僕がミステリ小説を読むようになったころの笹沢左保はミステリ作家としてよりも時代小説作家としてのほうが有名だったせいもあって、まったく読まずに来ていた。復刊されるようになって初めてミステリ作家としての笹沢左保を認識するようになったのだが、リアルタイムで読むよりも今、こうして改めて読むほうが面白く読むことができるかもしれない。
というのもやはり昭和という時代が物語の中に濃く色づいていて、それが今読むとちょうど心地よい色合いになっているからだ。もちろんそう感じるのはあくまで僕自身のことなので、他の人もそうだとは言わない。
この本もそんな書かれた当時の昭和の時代が描かれている。
姉の遺書から始まり、その姉の勤めていた会社の労働騒動、姉の恋人がその会社の社長の息子であったことから労働騒動に巻き込まれるような形になって心中へと進まざるを得なくなっていく事柄が描かれていく。
姉は失踪し行方不明となるが数日後、姉の恋人の遺体が発見される。
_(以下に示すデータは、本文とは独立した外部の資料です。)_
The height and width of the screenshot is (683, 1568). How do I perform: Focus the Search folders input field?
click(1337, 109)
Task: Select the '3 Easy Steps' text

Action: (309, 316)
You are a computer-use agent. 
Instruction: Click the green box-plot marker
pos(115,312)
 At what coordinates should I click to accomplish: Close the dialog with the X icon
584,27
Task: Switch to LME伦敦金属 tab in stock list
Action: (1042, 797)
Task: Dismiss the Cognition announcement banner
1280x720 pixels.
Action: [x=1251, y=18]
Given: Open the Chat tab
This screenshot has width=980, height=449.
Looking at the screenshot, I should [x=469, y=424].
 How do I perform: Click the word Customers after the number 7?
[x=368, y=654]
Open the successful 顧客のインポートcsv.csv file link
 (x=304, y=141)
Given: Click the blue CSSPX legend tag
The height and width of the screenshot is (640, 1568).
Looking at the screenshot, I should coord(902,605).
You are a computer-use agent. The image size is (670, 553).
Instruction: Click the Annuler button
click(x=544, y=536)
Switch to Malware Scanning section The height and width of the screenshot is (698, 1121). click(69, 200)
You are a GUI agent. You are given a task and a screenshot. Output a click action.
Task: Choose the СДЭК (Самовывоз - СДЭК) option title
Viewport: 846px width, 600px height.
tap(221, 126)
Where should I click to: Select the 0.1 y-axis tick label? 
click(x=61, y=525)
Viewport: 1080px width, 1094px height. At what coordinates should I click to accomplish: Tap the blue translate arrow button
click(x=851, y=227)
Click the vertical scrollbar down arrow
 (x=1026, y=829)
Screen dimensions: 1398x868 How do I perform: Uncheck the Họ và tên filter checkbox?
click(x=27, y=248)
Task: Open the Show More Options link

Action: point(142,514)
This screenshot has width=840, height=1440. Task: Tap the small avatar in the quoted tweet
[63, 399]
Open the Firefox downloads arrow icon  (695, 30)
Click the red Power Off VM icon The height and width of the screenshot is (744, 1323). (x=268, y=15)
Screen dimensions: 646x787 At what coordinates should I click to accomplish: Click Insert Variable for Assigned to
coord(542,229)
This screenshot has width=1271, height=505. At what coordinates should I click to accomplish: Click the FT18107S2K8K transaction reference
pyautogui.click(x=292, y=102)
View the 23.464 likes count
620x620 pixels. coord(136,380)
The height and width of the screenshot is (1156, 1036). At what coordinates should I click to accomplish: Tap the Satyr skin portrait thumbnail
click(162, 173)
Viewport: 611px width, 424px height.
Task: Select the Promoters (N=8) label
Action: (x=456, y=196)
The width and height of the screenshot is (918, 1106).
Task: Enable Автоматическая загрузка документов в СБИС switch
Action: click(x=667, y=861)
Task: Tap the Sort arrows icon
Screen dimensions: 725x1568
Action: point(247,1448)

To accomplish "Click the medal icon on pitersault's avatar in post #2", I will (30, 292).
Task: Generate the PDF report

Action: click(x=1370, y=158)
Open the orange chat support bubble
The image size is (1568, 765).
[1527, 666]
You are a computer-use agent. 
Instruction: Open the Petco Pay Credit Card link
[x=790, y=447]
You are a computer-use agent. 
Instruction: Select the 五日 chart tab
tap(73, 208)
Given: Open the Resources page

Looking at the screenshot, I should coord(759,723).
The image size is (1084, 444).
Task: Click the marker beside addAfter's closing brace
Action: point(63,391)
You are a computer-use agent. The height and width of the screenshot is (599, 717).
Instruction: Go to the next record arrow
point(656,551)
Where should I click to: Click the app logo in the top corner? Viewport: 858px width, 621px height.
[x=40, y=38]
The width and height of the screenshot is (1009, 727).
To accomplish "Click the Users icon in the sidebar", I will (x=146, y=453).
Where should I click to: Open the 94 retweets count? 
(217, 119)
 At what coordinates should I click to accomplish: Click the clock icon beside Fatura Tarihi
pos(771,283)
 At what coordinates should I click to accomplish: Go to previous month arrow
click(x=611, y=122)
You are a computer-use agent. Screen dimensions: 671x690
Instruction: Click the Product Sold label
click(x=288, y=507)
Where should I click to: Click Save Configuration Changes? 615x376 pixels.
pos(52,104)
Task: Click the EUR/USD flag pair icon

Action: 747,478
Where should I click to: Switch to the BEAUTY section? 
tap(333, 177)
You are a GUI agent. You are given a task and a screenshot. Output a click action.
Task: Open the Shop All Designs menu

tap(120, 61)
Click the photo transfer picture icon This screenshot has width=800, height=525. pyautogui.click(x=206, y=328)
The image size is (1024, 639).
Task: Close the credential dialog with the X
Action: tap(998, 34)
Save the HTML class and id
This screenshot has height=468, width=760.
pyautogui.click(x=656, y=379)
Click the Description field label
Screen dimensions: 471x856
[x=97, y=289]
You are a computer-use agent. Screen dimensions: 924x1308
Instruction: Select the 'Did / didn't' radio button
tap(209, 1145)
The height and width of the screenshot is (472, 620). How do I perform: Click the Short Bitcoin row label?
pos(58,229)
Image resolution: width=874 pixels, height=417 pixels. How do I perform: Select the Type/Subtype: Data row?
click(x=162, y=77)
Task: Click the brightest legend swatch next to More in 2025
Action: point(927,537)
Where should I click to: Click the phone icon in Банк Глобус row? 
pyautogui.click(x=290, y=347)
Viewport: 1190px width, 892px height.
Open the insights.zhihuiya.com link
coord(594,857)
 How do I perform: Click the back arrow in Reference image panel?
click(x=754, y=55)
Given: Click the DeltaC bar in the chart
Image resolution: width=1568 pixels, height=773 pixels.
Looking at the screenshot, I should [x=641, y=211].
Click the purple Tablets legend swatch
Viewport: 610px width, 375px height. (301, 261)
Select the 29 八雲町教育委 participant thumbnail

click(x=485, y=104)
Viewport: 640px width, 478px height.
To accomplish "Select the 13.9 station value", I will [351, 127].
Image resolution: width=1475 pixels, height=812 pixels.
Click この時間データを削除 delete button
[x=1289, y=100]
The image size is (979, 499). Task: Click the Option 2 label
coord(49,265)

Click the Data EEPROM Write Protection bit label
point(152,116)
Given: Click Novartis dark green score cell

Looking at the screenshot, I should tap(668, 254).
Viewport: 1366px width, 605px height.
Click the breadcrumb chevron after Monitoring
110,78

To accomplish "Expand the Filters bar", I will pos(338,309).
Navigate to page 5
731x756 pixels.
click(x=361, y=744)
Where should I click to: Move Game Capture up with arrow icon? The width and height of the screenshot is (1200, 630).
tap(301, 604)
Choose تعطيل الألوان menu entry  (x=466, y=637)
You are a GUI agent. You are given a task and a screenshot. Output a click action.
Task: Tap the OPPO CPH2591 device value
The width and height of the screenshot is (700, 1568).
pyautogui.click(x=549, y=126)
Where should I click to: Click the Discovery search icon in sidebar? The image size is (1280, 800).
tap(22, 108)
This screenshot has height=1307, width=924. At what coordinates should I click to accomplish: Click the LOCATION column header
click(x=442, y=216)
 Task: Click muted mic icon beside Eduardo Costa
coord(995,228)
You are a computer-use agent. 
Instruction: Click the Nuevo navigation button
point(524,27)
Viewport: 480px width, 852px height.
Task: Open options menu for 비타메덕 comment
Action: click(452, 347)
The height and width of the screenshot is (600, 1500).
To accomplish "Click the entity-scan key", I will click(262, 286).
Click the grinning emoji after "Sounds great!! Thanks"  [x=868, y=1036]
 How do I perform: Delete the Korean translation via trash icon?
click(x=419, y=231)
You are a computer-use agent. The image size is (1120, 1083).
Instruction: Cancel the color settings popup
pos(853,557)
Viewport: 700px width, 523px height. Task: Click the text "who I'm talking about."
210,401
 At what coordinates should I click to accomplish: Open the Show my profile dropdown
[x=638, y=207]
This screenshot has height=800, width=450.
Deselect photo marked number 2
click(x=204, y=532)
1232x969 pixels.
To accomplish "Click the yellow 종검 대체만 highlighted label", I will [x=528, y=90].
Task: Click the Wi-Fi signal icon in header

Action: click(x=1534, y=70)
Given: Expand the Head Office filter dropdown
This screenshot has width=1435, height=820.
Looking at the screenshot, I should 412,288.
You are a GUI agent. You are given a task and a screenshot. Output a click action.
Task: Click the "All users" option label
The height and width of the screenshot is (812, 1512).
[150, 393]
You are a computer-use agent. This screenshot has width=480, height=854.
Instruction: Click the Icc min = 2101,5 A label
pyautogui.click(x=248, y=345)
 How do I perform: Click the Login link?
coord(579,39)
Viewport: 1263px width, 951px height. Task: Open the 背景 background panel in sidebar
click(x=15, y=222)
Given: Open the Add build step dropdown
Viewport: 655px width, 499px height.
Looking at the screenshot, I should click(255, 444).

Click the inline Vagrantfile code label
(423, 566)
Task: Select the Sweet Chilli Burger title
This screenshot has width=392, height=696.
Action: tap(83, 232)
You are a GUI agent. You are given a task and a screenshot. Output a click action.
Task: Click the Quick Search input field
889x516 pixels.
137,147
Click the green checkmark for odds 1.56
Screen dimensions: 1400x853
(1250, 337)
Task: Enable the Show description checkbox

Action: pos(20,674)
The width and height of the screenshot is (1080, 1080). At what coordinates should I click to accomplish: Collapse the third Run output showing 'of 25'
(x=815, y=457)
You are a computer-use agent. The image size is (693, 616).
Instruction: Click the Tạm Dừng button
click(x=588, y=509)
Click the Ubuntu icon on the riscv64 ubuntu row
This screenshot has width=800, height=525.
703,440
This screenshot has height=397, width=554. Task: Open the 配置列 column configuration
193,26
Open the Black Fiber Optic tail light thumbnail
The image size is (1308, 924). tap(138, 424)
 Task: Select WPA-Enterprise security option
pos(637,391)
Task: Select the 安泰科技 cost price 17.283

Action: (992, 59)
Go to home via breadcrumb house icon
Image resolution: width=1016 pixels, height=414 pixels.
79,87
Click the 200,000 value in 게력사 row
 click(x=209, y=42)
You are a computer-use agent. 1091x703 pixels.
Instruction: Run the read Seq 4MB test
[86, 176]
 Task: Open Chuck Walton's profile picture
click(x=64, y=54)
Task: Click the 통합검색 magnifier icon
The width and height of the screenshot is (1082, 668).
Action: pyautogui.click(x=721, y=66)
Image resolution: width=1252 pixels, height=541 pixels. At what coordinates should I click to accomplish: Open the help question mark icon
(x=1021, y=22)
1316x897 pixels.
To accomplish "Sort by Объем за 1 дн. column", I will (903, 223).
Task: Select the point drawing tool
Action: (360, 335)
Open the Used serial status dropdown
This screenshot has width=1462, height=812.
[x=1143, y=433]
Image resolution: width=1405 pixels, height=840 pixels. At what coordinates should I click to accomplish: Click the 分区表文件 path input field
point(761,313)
睡眠薬による自殺とみなされるが、姉の方の遺体は発見されない。
やがて、恋人の母親、そして父親の死が続き、捜査の行方は行方不明の姉による犯行ではないかという展開になるのだが、妹が事件の真相解明に乗り出すこととなる。
謎の多重解決や、現場の見取り図等、予想外に本格ミステリとして整っていて驚くのだが、本格ミステリとしてオーソドックスな作りなせいで、犯人も意外な犯人で、意外な犯行動機であるがゆえに、意外な犯人が誰なのかと考えると、犯人を当てるのはわりと容易い。
が、犯人の自供の中に登場するタイトルの「人喰い」の意味も含めて、昭和の時代を描いたミステリとして傑作だと思う。なにしろ1960年に書かれた話なのだ。